▸ **Input for this task**:
.....
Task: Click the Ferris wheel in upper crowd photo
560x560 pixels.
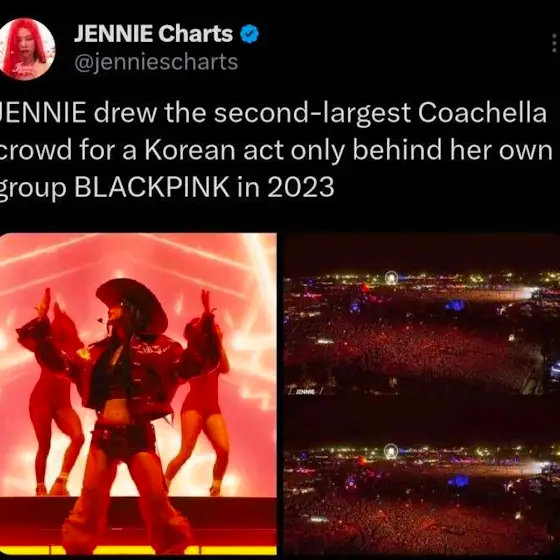Action: 391,278
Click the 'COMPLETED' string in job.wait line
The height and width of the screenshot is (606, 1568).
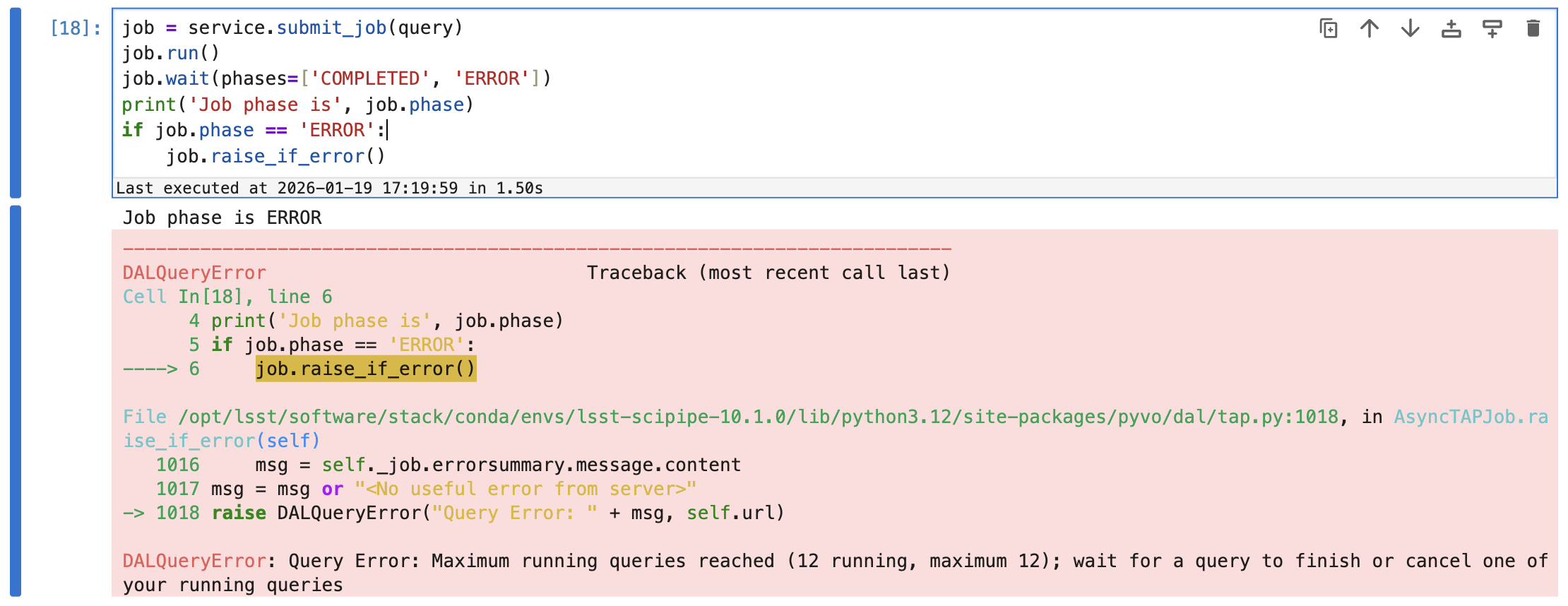(x=370, y=78)
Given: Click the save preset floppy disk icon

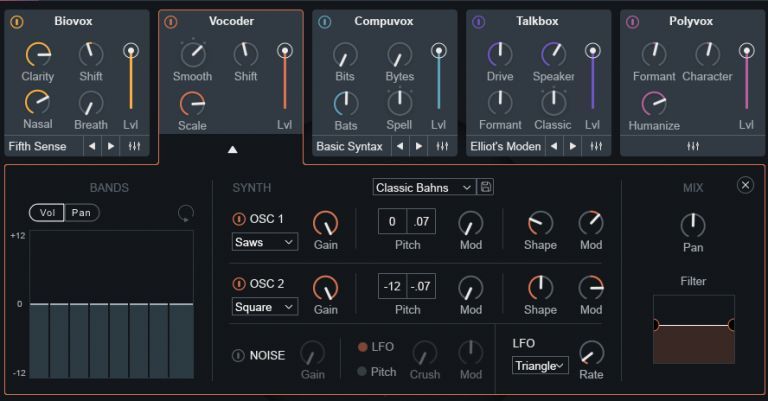Looking at the screenshot, I should 487,187.
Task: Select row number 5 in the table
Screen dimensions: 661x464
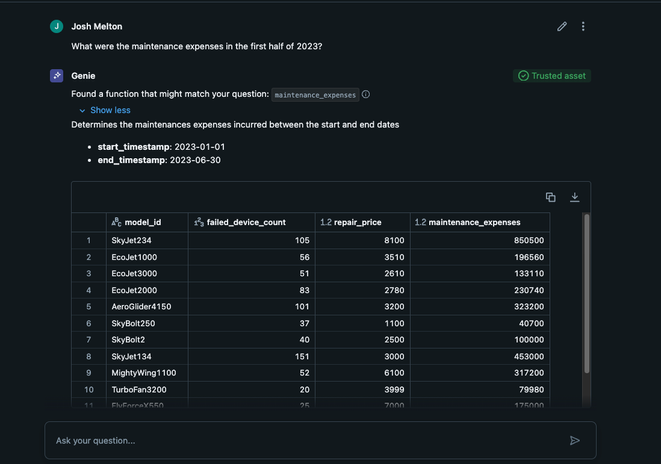Action: coord(89,307)

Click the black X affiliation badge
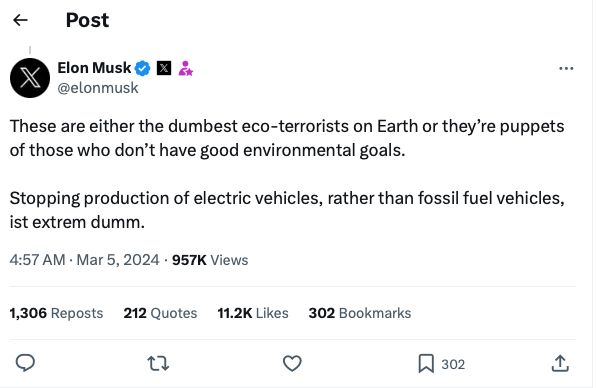click(x=164, y=68)
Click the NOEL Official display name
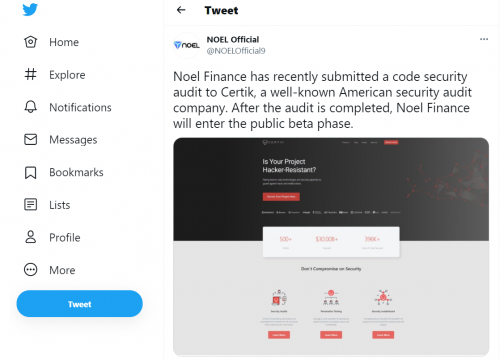This screenshot has width=500, height=360. point(233,39)
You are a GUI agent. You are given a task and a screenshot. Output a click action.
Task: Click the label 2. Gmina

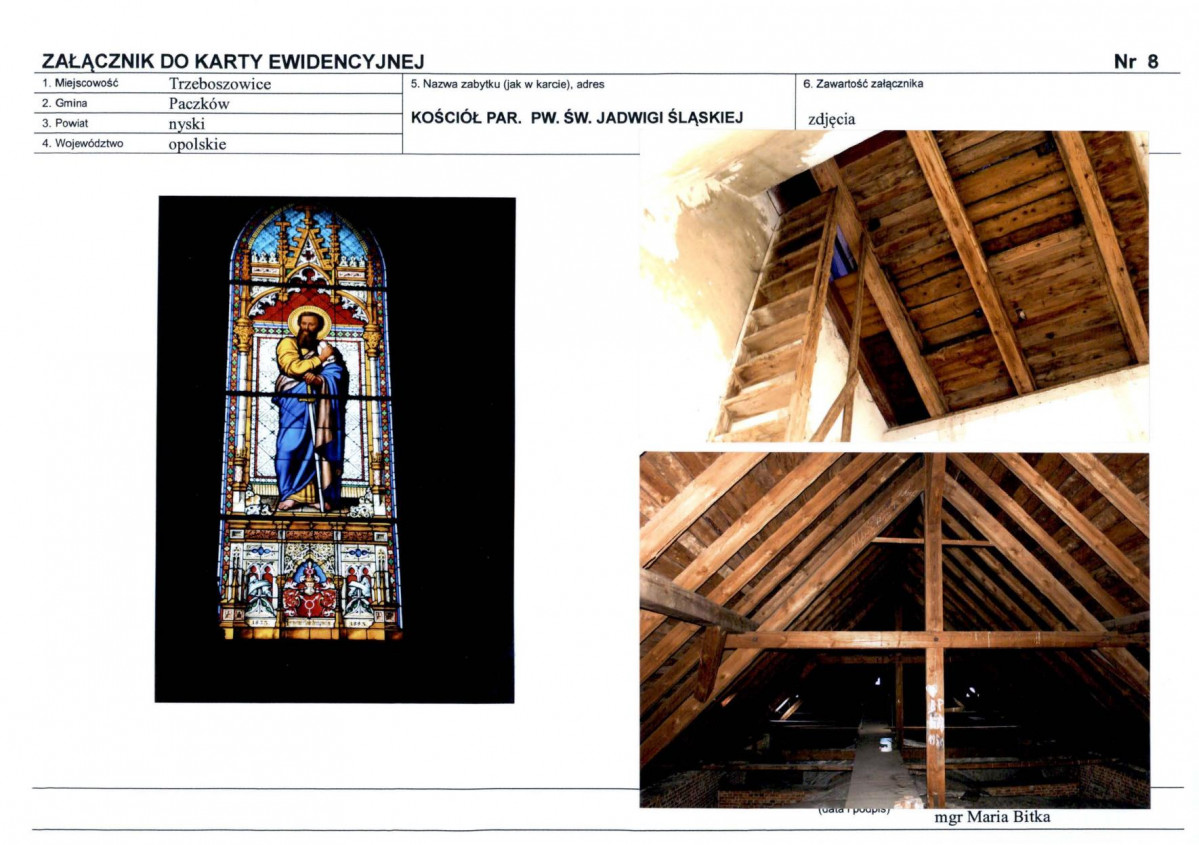click(x=64, y=103)
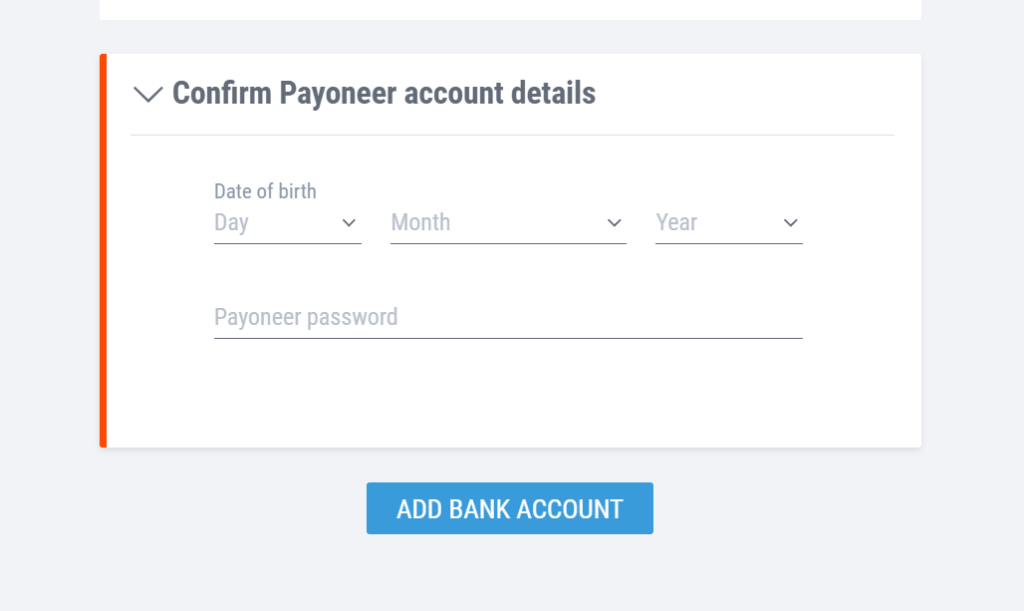
Task: Open the Year selection dropdown
Action: coord(728,223)
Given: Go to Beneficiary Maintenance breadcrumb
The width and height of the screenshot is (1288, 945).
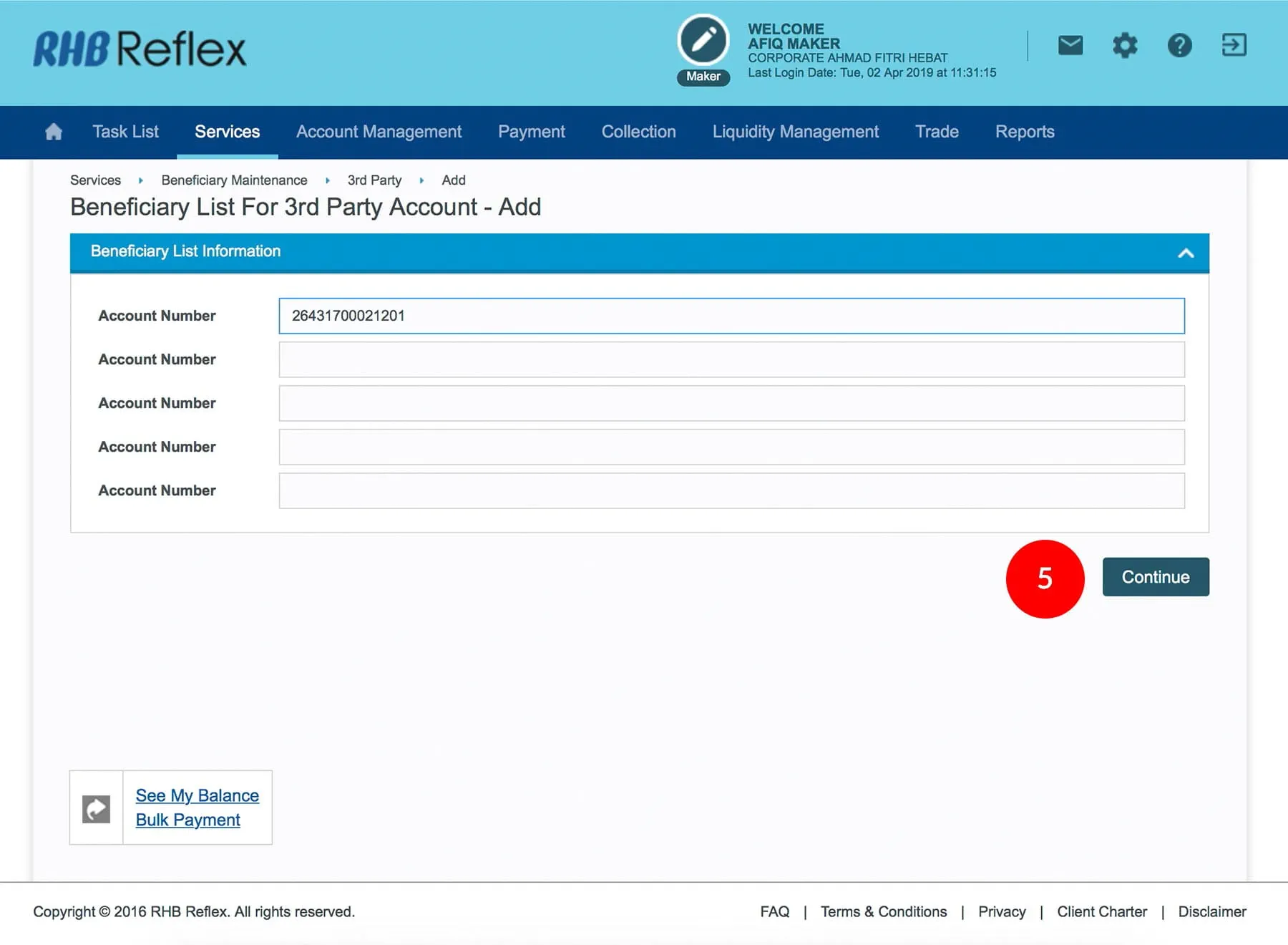Looking at the screenshot, I should tap(234, 180).
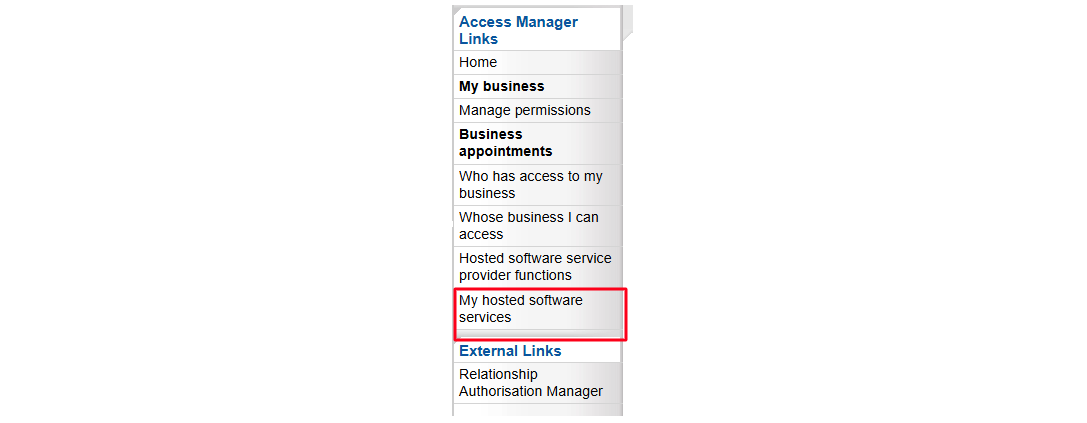This screenshot has height=423, width=1087.
Task: Click the bold item below Manage permissions
Action: 505,143
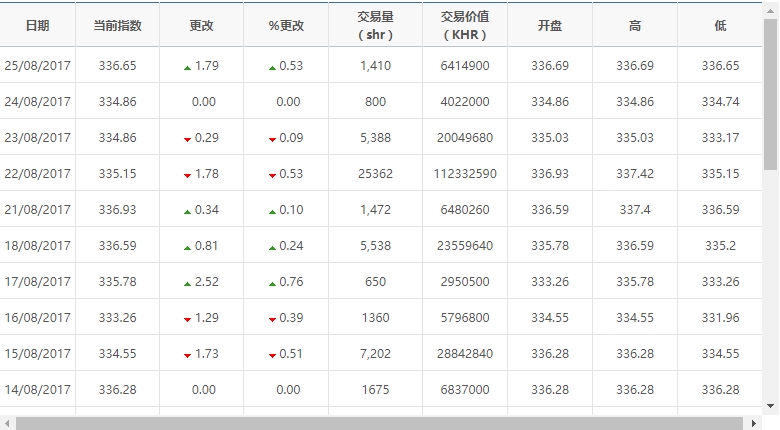Click the 日期 column header
The height and width of the screenshot is (430, 780).
[37, 25]
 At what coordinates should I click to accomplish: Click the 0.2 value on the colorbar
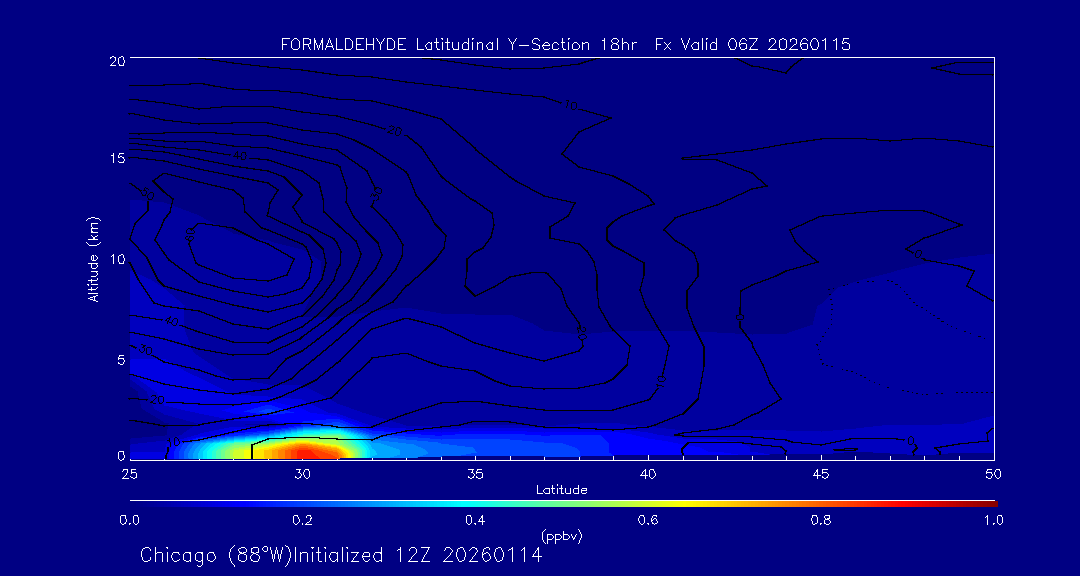302,520
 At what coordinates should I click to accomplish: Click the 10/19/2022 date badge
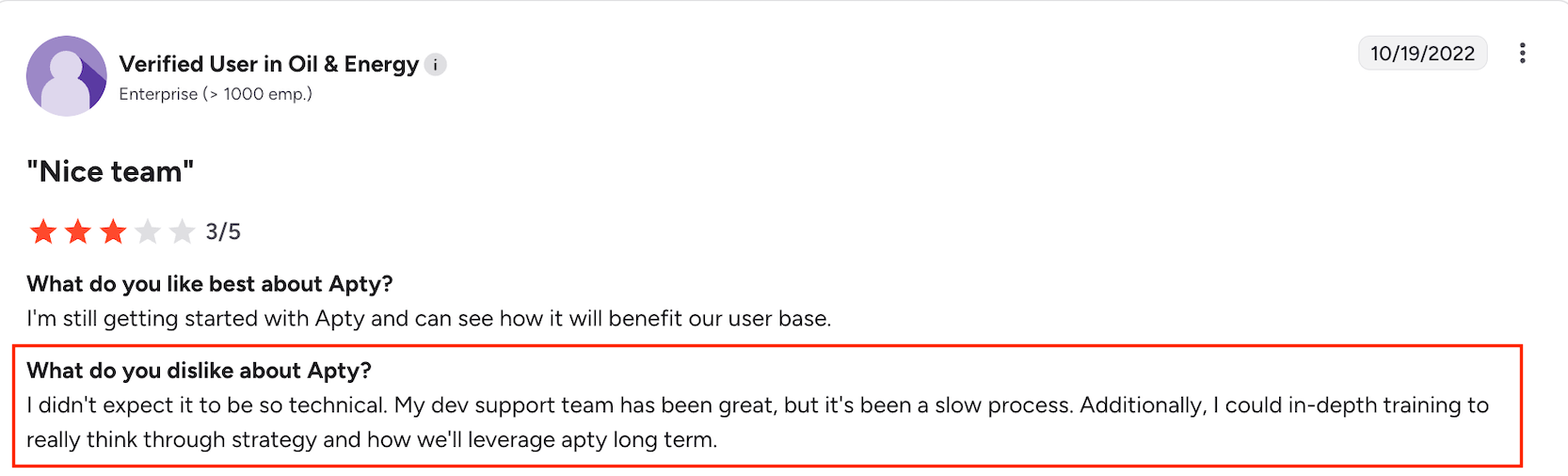point(1422,54)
.....
With the pictures omitted, print precisely the lines from the one with "At what coordinates should I click to accomplish: Click the 0.2" to the final line of the records, both included.

▸ **Task response**:
 At what coordinates should I click to accomplish: Click the 0.2 value on the colorbar
302,520
 At what coordinates should I click to accomplish: Click the 10/19/2022 date badge
point(1422,54)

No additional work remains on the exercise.